Implementing an Engine
Anoma is an idea, made concrete in a protocol
specification. It is the source of
truth that the implementation should follow. Its primary value is
being a model of an attractive idea, which will drive the users to
interact with the codebase.
Therefore it is of utmost importance that the implementation
corresponds as clearly and as naturally as possible to the
specification. This is, what the user is looking for is an
instantiation of the presented proposal with desired properties. That
is, they need to be certain that a piece of code lying inside a
repository is an actual implementation of the system described.
To make this process easy, the engineers need to have a good interface
that makes establishing a connection between concepts central to the
specification and our code as trivial as possible.
For example, if you are interested in functions, it matters whether
you present id : Bool -> Bool as lambda x -> x or {{true, true},
{false, false}}. There is a reason why we don't use set theory
everywhere in mathematics. If you think of functions as something that
takes things in and pops things out, the type-theoretic approach is
probably easier to comprehend and work with.
Following this idea, a good requirement for the desired language is to
have a good first-class citizen corresponding to the central concept
of the specification: the
engine. Almost
every functionality in the Anoma infrastructure is specified as a
functionality of a particular engine. E.g. Mempool behavior is
implemented through the Mempool Engine; Transaction execution is
implemented through the Execution Engine.
An
engine
has several properties, which notably include:
- It is stateful
- It can receive messages
- It can send messages
- Messages are processed sequentially
So what is an engine?

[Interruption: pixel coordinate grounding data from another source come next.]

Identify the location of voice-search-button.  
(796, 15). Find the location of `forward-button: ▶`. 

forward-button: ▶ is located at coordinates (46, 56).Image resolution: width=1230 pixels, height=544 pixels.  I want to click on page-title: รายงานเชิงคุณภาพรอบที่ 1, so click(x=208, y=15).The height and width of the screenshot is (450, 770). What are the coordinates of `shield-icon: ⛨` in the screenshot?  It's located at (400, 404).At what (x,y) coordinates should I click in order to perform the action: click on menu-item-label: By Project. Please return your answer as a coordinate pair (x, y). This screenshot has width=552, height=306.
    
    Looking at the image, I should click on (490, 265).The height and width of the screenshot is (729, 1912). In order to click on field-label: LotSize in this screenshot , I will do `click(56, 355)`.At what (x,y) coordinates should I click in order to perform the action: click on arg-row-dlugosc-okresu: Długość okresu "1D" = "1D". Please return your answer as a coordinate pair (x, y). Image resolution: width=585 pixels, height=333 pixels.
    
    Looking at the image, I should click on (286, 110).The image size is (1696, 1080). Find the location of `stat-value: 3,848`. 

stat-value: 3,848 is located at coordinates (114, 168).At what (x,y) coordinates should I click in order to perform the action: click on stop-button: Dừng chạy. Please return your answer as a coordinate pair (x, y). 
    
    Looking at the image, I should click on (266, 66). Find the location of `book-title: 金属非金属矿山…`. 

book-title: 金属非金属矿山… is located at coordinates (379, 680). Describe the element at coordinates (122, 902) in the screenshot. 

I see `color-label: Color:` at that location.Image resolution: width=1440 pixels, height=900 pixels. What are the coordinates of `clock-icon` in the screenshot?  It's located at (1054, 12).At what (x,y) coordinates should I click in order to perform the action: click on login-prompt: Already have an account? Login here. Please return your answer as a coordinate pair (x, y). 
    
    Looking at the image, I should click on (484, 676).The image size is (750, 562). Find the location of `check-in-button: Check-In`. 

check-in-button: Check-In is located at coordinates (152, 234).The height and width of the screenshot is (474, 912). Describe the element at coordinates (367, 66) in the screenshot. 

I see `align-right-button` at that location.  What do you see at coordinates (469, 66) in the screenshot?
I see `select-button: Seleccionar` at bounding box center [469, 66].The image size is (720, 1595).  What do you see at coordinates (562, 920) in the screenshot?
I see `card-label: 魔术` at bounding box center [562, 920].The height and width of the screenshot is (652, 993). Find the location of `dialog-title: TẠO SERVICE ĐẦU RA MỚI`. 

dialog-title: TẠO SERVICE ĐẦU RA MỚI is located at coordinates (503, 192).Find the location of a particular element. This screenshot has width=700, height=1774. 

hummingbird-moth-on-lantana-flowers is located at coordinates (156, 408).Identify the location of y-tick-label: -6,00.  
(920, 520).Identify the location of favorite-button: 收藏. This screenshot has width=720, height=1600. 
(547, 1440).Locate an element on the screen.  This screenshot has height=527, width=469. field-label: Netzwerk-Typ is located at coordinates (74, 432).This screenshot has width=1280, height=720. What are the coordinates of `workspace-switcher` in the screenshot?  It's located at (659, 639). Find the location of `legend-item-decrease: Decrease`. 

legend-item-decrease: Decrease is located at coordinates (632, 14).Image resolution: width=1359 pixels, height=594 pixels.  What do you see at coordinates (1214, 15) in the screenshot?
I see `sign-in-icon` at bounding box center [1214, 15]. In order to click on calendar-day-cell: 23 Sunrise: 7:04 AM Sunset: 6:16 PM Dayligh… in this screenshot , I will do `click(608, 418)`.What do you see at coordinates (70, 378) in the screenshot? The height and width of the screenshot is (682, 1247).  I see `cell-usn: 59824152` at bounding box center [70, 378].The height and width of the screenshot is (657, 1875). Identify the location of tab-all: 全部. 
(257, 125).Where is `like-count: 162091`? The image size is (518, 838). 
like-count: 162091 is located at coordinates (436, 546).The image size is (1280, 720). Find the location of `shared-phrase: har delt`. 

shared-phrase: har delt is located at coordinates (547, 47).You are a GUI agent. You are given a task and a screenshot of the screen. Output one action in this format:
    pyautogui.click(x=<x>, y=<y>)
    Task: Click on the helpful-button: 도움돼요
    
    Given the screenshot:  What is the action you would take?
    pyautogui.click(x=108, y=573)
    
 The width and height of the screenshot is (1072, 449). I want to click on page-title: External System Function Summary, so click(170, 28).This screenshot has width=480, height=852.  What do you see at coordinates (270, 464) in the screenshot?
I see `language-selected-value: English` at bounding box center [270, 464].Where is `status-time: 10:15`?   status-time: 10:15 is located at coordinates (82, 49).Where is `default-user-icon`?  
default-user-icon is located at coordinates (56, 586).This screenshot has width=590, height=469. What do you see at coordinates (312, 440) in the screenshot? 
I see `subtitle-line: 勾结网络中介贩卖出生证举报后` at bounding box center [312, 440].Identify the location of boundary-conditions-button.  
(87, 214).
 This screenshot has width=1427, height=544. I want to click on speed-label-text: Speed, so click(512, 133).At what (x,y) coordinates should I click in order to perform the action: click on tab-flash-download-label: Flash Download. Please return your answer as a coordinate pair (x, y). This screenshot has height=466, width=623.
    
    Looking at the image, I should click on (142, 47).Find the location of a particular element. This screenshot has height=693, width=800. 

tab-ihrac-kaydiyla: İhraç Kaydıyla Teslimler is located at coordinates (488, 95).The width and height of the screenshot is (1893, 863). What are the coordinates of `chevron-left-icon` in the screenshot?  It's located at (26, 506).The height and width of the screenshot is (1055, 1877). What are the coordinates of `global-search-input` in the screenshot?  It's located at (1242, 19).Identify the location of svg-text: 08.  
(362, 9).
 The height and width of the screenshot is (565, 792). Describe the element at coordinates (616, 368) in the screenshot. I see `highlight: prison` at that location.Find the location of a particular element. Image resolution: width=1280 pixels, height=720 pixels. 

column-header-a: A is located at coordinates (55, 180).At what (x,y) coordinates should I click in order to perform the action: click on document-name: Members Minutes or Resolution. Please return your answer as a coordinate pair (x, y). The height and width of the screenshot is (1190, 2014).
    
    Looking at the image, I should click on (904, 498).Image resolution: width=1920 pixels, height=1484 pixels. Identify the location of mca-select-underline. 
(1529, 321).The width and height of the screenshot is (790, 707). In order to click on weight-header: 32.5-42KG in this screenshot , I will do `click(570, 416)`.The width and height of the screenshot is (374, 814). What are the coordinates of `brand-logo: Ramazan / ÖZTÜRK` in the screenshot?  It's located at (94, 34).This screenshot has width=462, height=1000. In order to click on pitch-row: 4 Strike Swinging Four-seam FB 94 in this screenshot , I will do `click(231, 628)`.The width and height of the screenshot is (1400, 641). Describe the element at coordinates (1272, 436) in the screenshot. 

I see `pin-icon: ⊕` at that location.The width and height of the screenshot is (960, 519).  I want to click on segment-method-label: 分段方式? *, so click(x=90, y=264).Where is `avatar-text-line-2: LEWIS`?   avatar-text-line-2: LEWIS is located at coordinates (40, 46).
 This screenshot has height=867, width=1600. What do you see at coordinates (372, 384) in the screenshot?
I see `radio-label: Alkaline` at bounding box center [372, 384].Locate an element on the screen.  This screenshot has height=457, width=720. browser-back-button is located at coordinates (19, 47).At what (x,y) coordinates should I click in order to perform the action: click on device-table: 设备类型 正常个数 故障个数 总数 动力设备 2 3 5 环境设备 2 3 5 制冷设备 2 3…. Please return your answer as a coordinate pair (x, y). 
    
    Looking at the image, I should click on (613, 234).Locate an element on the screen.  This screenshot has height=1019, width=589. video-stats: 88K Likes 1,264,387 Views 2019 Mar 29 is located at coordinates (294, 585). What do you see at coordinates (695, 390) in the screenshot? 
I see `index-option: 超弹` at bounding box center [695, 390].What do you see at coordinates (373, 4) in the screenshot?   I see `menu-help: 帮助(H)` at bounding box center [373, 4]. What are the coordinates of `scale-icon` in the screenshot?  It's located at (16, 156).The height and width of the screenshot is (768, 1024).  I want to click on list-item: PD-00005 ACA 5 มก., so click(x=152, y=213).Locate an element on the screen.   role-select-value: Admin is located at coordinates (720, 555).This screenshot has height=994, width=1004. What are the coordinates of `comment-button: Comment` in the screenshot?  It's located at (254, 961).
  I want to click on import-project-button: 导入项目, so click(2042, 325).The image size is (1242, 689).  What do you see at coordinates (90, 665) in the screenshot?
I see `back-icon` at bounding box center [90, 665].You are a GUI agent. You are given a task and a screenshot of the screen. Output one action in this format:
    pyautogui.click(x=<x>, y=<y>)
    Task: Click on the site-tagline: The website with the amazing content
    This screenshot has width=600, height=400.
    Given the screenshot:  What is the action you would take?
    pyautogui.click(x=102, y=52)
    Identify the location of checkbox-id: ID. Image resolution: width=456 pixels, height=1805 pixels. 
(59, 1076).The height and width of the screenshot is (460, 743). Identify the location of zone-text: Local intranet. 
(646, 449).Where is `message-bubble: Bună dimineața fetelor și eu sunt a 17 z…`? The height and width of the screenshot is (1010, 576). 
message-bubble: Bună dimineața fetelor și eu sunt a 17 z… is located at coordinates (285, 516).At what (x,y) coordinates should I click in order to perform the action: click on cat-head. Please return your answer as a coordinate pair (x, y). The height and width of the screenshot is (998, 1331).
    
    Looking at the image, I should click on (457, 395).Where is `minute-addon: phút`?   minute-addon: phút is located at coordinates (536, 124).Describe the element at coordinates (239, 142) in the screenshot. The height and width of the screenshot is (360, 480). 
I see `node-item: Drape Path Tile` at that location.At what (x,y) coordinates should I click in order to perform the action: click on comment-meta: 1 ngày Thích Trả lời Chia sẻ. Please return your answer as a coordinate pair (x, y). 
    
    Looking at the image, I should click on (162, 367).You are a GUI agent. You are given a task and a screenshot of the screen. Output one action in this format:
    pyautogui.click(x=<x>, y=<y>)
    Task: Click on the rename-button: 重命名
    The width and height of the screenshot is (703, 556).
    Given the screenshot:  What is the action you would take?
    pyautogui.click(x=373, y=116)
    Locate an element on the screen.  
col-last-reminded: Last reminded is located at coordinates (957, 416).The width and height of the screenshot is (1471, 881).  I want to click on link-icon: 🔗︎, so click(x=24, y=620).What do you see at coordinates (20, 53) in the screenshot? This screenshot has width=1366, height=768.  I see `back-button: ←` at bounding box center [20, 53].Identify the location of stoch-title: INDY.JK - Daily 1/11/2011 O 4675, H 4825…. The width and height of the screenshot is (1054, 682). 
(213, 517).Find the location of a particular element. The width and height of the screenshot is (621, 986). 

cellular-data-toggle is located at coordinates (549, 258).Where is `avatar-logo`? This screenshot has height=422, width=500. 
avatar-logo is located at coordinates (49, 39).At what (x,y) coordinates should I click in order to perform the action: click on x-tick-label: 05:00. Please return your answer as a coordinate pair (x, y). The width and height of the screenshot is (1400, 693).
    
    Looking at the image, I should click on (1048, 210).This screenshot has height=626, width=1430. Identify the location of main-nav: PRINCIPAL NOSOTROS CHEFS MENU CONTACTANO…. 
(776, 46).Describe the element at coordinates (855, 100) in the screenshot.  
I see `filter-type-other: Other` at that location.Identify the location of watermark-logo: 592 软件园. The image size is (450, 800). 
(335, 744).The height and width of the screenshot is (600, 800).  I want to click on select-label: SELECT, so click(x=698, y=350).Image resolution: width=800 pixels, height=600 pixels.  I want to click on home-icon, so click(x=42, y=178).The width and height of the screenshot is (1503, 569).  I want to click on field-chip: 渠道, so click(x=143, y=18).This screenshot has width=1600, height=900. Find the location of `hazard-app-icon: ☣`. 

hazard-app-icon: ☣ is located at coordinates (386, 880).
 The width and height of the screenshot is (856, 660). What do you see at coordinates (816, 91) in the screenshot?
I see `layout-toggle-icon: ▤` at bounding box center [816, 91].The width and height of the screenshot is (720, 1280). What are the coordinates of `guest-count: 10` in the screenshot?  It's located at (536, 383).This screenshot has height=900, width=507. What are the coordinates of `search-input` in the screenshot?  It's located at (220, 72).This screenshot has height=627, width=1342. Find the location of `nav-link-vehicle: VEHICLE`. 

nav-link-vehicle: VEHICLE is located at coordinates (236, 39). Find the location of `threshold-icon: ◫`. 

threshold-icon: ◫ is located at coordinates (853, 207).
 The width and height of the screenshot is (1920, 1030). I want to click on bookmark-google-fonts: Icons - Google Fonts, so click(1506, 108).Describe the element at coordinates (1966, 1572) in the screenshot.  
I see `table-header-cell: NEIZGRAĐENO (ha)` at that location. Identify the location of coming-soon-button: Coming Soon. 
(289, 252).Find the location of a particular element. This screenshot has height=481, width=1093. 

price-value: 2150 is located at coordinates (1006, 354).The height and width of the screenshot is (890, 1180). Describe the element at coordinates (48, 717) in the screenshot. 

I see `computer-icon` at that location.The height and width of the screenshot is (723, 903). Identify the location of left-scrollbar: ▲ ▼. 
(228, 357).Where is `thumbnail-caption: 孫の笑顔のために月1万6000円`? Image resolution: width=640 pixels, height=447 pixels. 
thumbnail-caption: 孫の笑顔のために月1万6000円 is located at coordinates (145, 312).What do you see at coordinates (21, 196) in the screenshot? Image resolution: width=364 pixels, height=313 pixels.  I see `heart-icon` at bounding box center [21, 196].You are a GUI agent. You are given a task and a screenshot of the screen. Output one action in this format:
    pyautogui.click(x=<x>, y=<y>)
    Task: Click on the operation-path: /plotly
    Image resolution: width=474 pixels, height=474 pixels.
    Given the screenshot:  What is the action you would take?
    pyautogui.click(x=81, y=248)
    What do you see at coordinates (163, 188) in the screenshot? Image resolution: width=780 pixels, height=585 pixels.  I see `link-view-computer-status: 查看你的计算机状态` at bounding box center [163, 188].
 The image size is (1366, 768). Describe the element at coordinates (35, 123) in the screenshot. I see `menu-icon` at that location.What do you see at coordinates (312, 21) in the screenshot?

Something that looks like an agent, it seems!
Now what systems take agents as first-class citizens? From the
previous section, we now know that Erlang-based systems do that!
Having a good actor model of the language we use does not only allow
for an easier understanding of the codebase, greater engagement with
parties interested in Anoma development coming from the specification
side, it also grants us credence in future verification and auditing
work being done internally.
The formal verification efforts Anoma has are aimed not at the
verification of a particular implementation: implementations may
differ and canonical ones may change due to timely choices. Instead,
proving of system properties will be done through the formalization of
the Anoma specification. As it goes, a proof is only as good as the
initial formalization of the system. The closer the underlying
concepts of the specification and the implementation are, the more
believable it is that whatever we come to prove about Anoma will also
correspond to a proof about our Elixir implementation.
Conclusion
We have chosen Elixir to develop the Anoma node software. The Anoma
node consists of several independently moving pieces that have to be
orchestrated and connected (e.g., transaction execution, intra-node
communication, configuration, etc.). From a developer's
perspective it is beneficial to be able to introspect these individual
components at runtime, update them, and manipulate them.
Additionally, the Erlang VM offers us the basic building blocks to
build and connect such a system of independent processes in a robust
and scalable way.
The specification of Anoma dictates that any node consists of
different 'engines', which are isolated processes each responsible for
handling part of the Anoma node responsibilities. The Erlang VM its
computational model of processes with shared-nothing memory maps
nearly 1:1 on the architecture proposed in the Anoma
specification. This means that the implementation of the specification
will have much less accidental complexity compared to other
computational models.
Thus, choosing the Erlang VM to implement the Anoma specification
offers us better developer UX and reduces the impedance mismatch
between the specification of Anoma and its physical implementation.